= Exercise =
Please set down, word for word, the part of the forum thread below from "I haven’t had" to "me i’d say.".

= Excerpt provided =
.....
Social Question

clarice's avatar

Would you be willing to give up sex for one year if you knew it would give you a much deeper sense of peace than you have now?

Asked by clarice (244points) January 29th, 2010

Self-explanatory question really.

Just interested in seeing what you people have to say. Especially the men here.

Observing members: 0 Composing members: 0

76 Answers

Sophief's avatar

Easy answer, NO.

rangerr's avatar

Sex involves a lot of emotions for most people. It’s a total mind-fuck. No pun intended.
“Giving up sex” makes it sound like a bit of an addiction in my mind.
And being that I’m not addicted to it, I’d go without sex for the rest of my life if I had to pick that or being at peace with myself.

ninjacolin's avatar

i can’t imagine it being a worthwhile benefit.
sex doesn’t take away from my sense of peace.

Violet's avatar

Can I still masturbate? If I can, then yes.

liliesndaisies's avatar

I haven’t had sex for some time now. But No.

ucme's avatar

A “sense of peace,” but I practice the theory that it’s better to make love not war. So best of both worlds for me i’d say.

jrpowell's avatar

“deeper sense of peace” sounds like hippie bullshit. It doesn’t even make sense to me. The question should be “Would I give up sex for a year for a iPad?”

The answer would be yes.
.....
= Data section =
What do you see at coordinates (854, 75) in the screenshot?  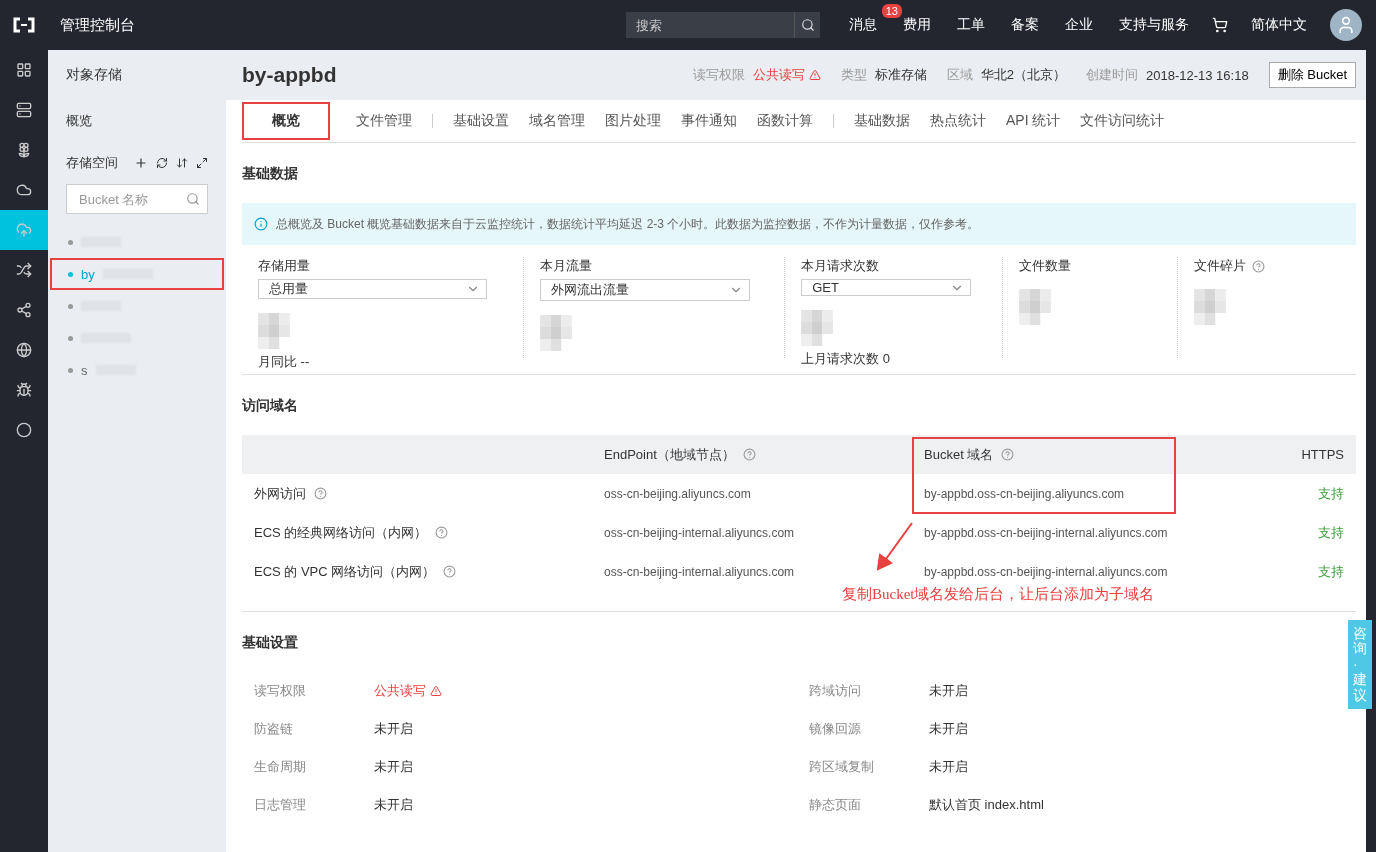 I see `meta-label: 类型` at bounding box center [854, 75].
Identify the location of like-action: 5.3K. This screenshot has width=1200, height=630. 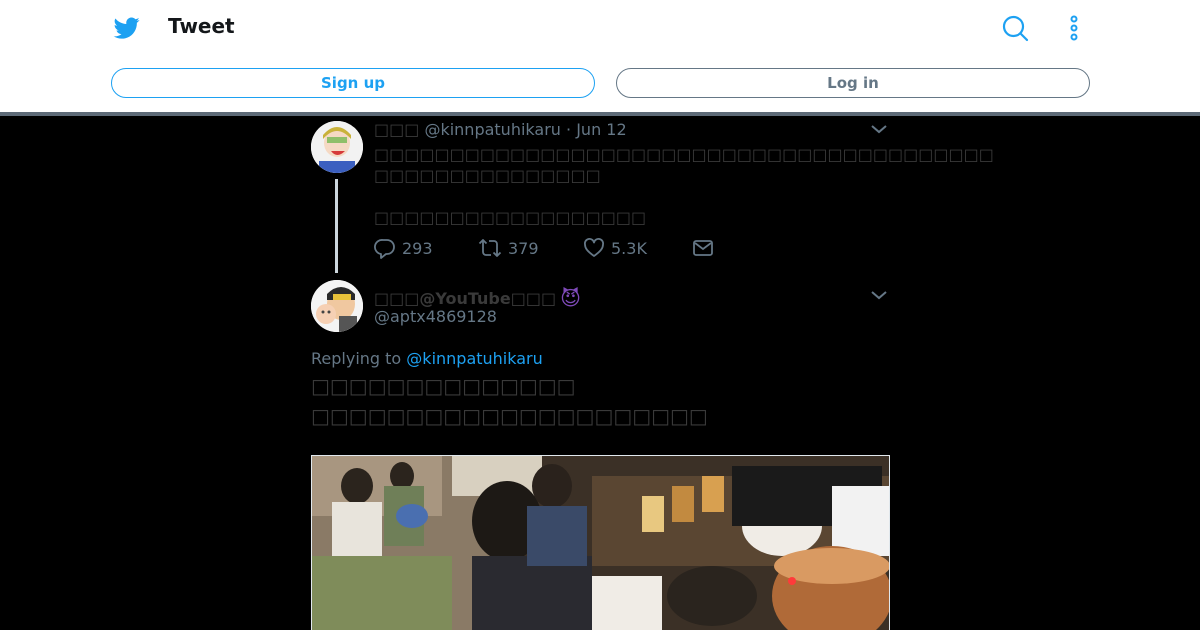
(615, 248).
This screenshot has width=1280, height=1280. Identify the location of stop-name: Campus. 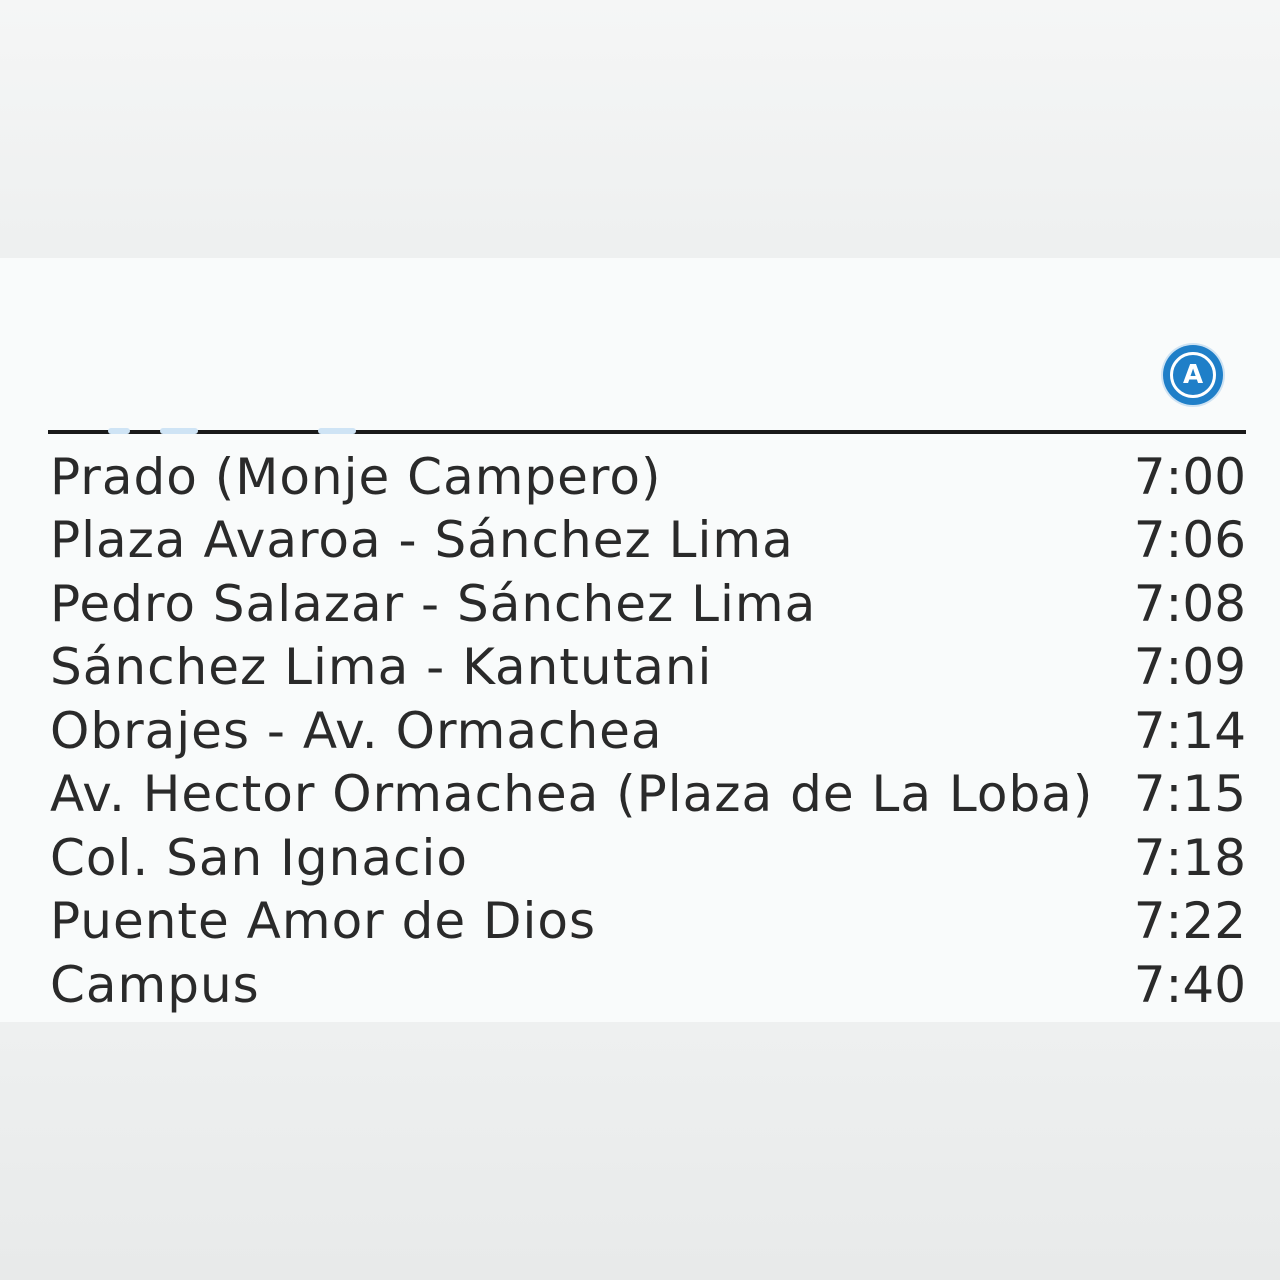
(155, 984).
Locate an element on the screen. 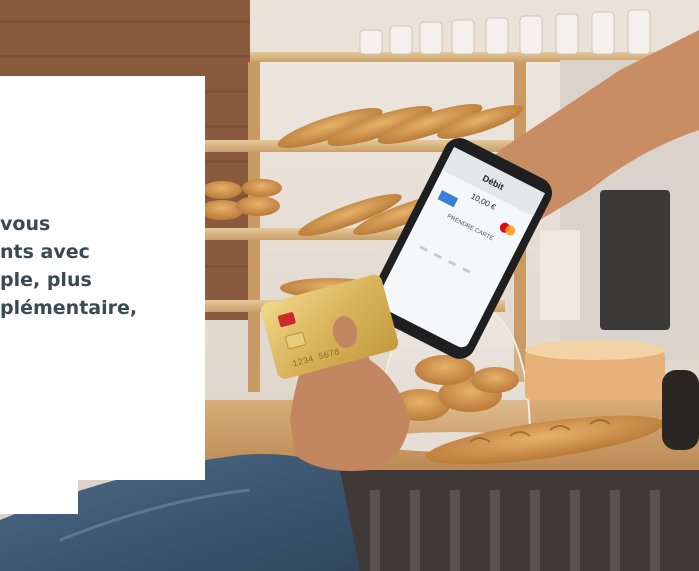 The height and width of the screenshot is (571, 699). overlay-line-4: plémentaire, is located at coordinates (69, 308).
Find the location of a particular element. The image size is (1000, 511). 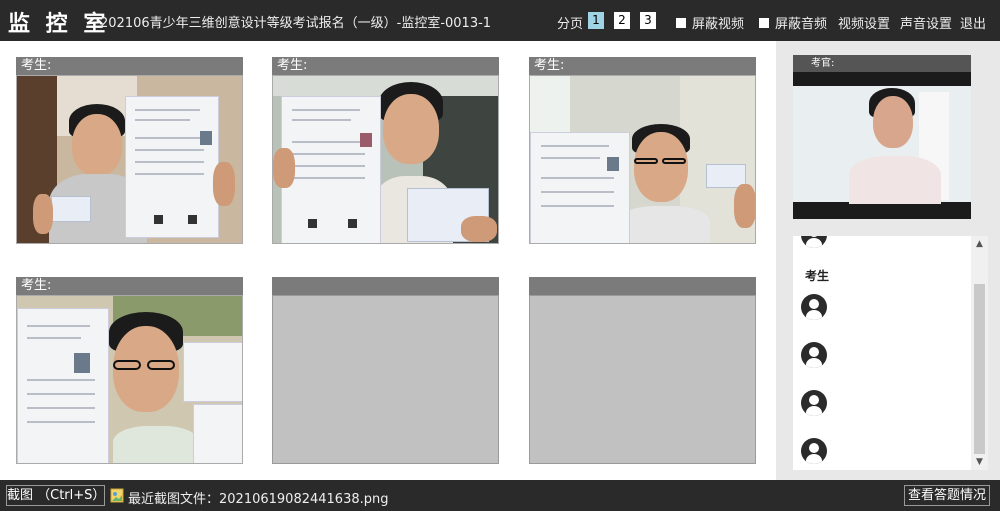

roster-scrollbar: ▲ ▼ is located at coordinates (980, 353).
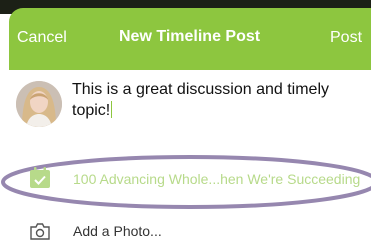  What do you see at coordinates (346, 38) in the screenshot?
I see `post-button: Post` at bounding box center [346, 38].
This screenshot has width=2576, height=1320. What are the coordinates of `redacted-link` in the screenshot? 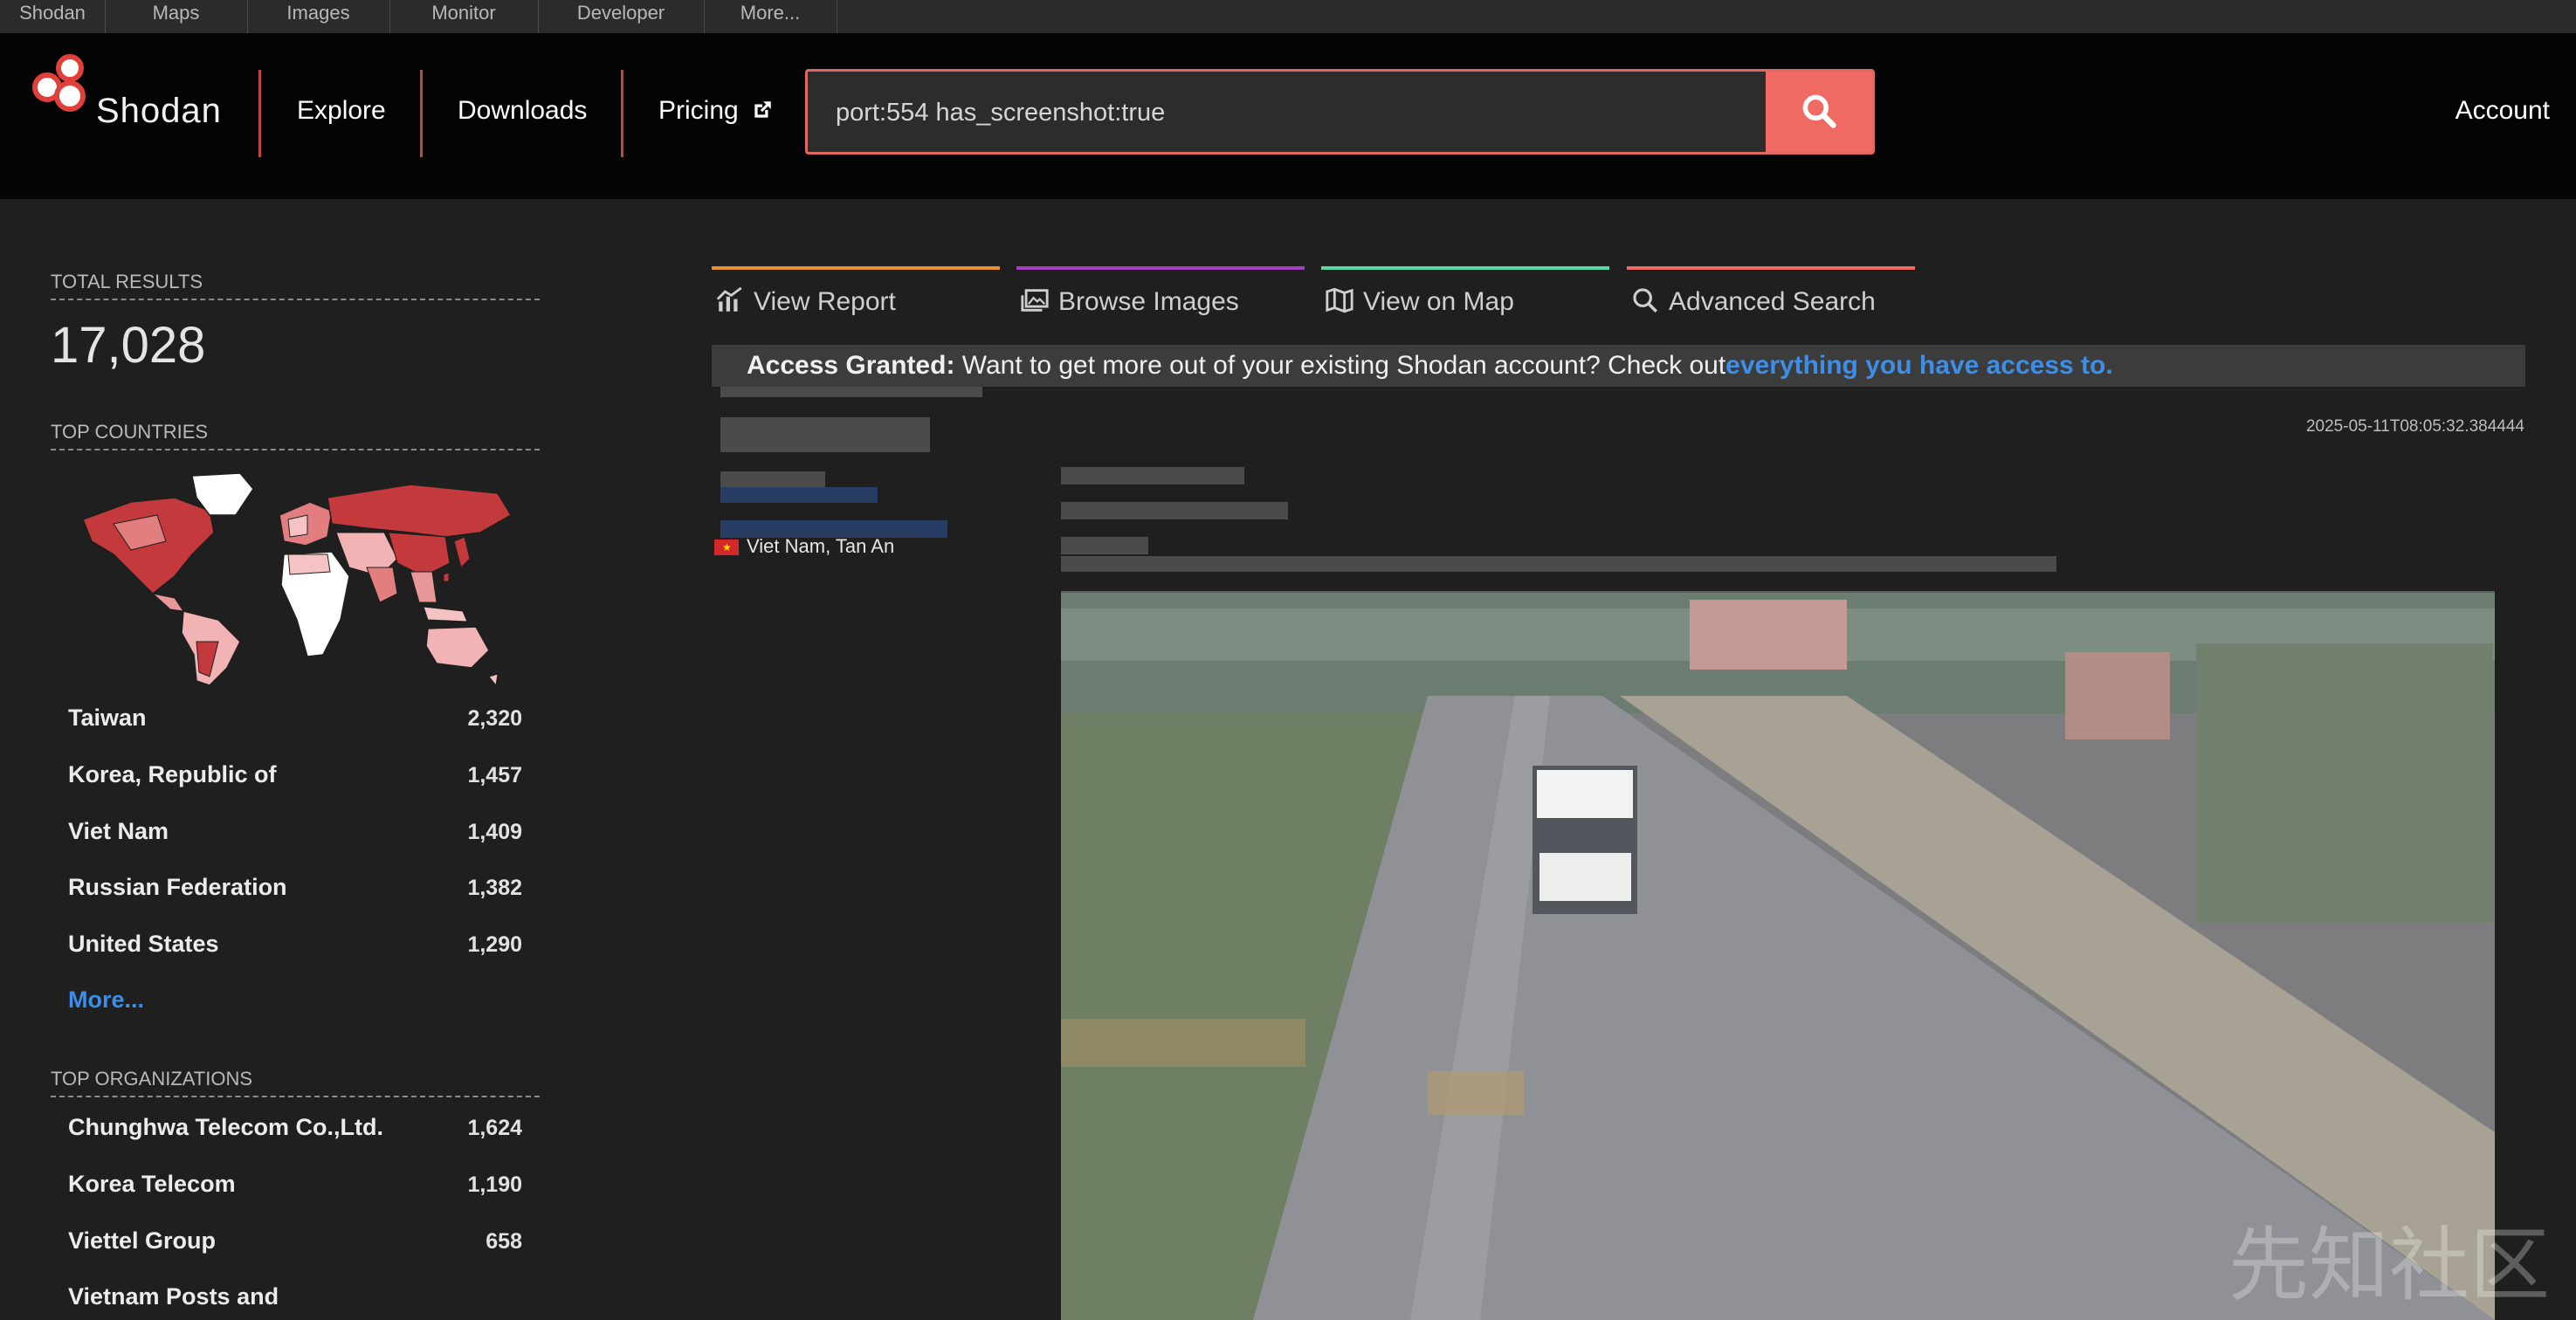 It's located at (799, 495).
.....
= Reply =
I haven’t had sex for some time now. But No.

ucme's avatar

A “sense of peace,” but I practice the theory that it’s better to make love not war. So best of both worlds for me i’d say.